Incidentally, though ten others non-permanent member states serve in the Council for a 2-year period, yet their presence is effectively never different from their absence, because they have no power whatsoever to influence the Council resolutions. They are in fact mere glorified observers kept therein to give the Council a semblance of credibility.

Anyway, with each permanent Security Council member state primarily motivated by its selfish interests and driven by its self-centered ambitions in the process of formulating strategic global security policies, it, by hook or by crook, seeks to influence the Council’s resolution notwithstanding their repercussions on other countries or even the rest of the world for that matter.

To achieve so, it manipulates circumstances to its maximum advantage leveraging its influence on the global stage to get its way. It compromises on a matter only when appropriately compensated on another, which explains why each permanent member state can veto any draft resolution no matter how fair or beneficial it’s simply because it doesn’t serve its selfish interests, or because the compensation offered her in return doesn’t serve its imperialistic ambitions.

The United States, Russian and China are particularly notorious in this regard. For instance, since the confiscation of Palestinian territory by the Zionists and their subsequent creation of the State of Israel on it in1948, the United States has always vetoed promising Security Council draft resolutions that would have at least led to the creation of an independent and viable State of Palestine on the territories earmarked for that purpose by the Security Council itself since 1993 under Oslo Accords, even though the size of the territories that the Palestinians were compelled to settle for is  less than a quarter of the size of their confiscated territories. 
        
Likewise, Russia and China have equally vetoed Security Council draft resolutions that would have ended Bashar Al-Assad’s brutal mass killing campaign against Syrians. Yet, the notoriety of the United States in this regard is particularly huge for it has on various occasions arrogantly defied the Security Council itself and gone ahead to follow through with its agenda thereby massively undermining the global security.

Nevertheless, despite their apparent differences, the five permanent Security Council member states share a lot in common; in fact, their common interests outweigh their respective bilateral and multilateral interests with most of, if not all, the countries on the receiving end of the Council’s actions and inactions. For instance, their unanimous resistance against any recommendation to enlarge the Council or reform the United Nations to give all member states equal rights and make it operate transparently is obviously intended to perpetually keep the global security situation at their mercy.

The annual UNGA summit’s purported prestige is therefore absolutely empty.
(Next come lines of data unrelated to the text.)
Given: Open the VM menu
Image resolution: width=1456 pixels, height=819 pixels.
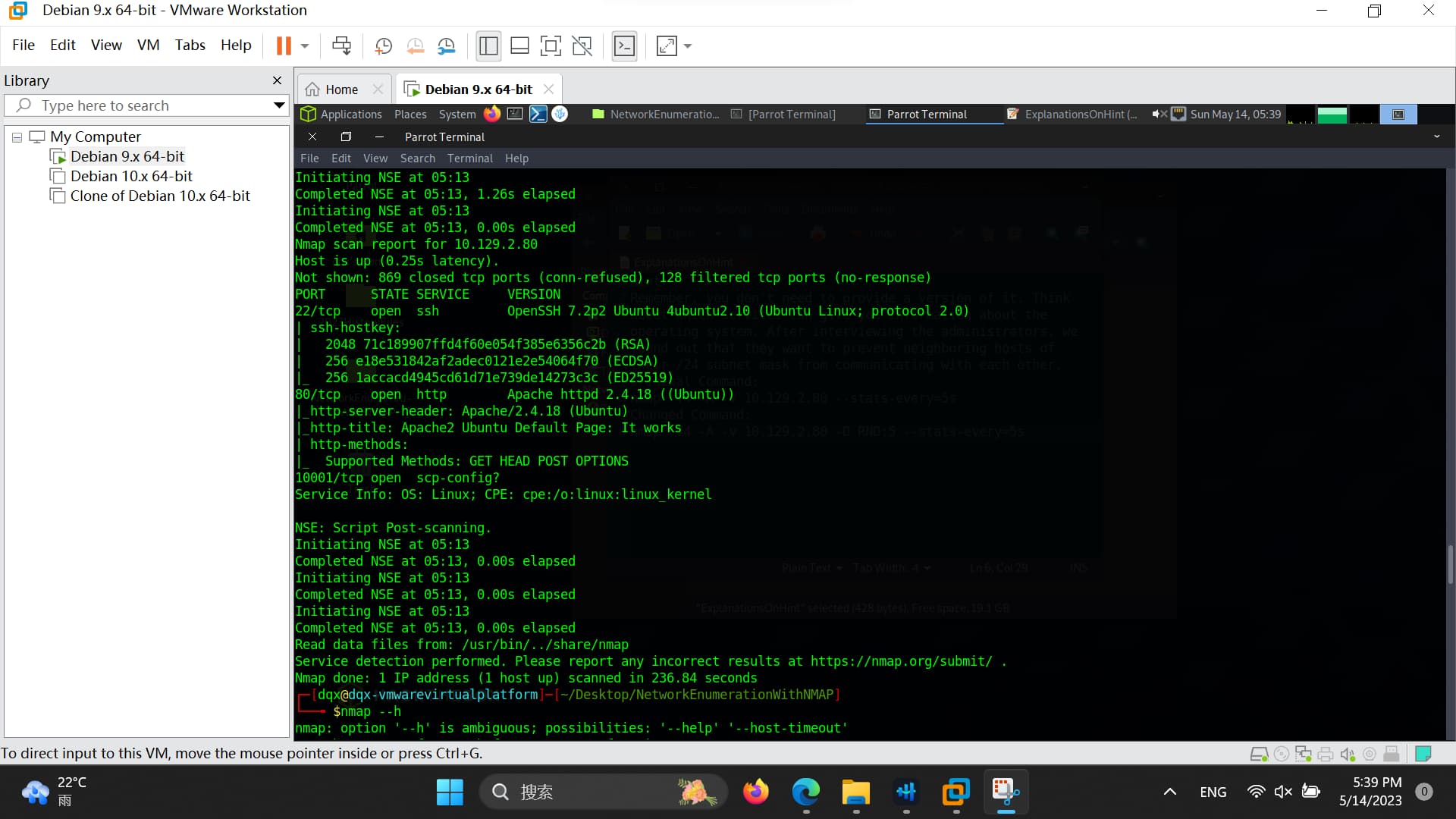Looking at the screenshot, I should (x=148, y=45).
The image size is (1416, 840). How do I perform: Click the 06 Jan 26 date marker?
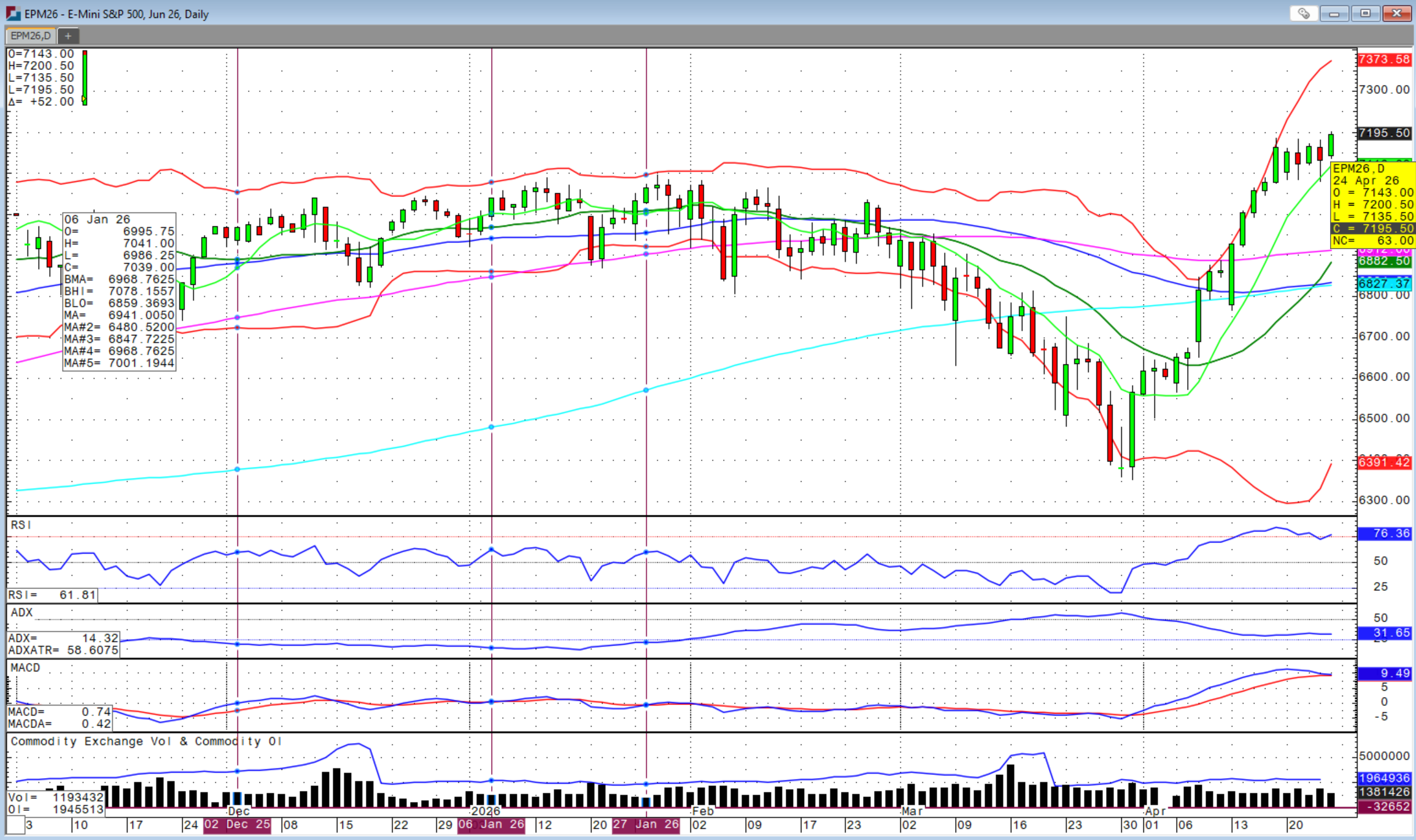pos(492,825)
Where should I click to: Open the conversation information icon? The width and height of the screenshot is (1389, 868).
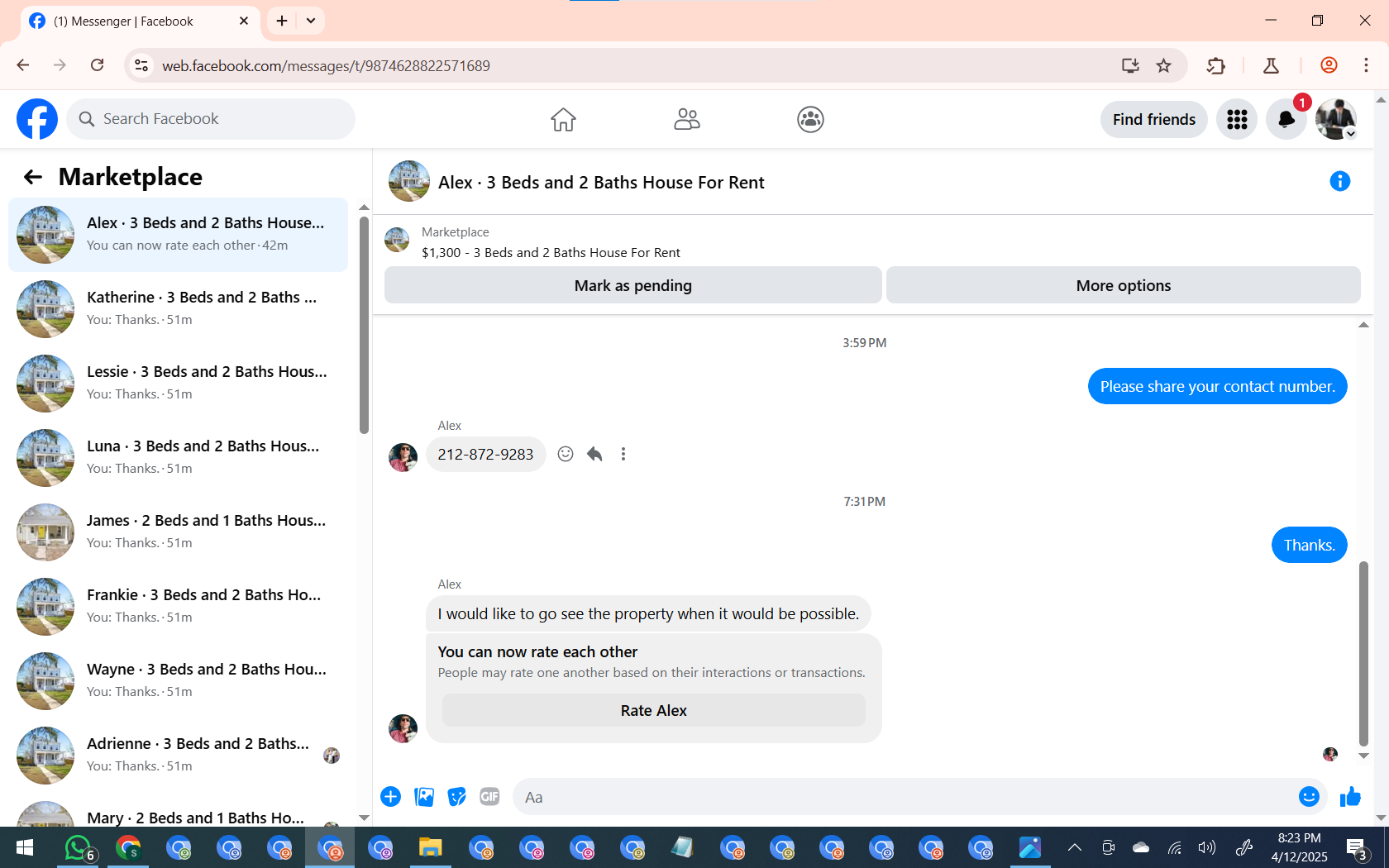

Yet, it has been systematically further bastardized over the decades so much that it has been effectively reduced to a mere event where the attendees show up to outclass one another in showing off of things like luxury jets, size of entourage, grandeur of motorcade etc.

Besides, even its proceedings never reflect its supposed importance. For instance, often, it’s the level of a country’s amount of influence on the global stage that determines the size and calibre of the audience that would remain or show up in the hall to listen to its president’s remarks. That’s why while some leaders attract huge audience; others deliver their remarks to an almost empty hall. Apart from the UN staff, his entourage and family members, a typical leader of a developing country attracts a ridiculously small audience that hardly, if at all, includes a leader of a country.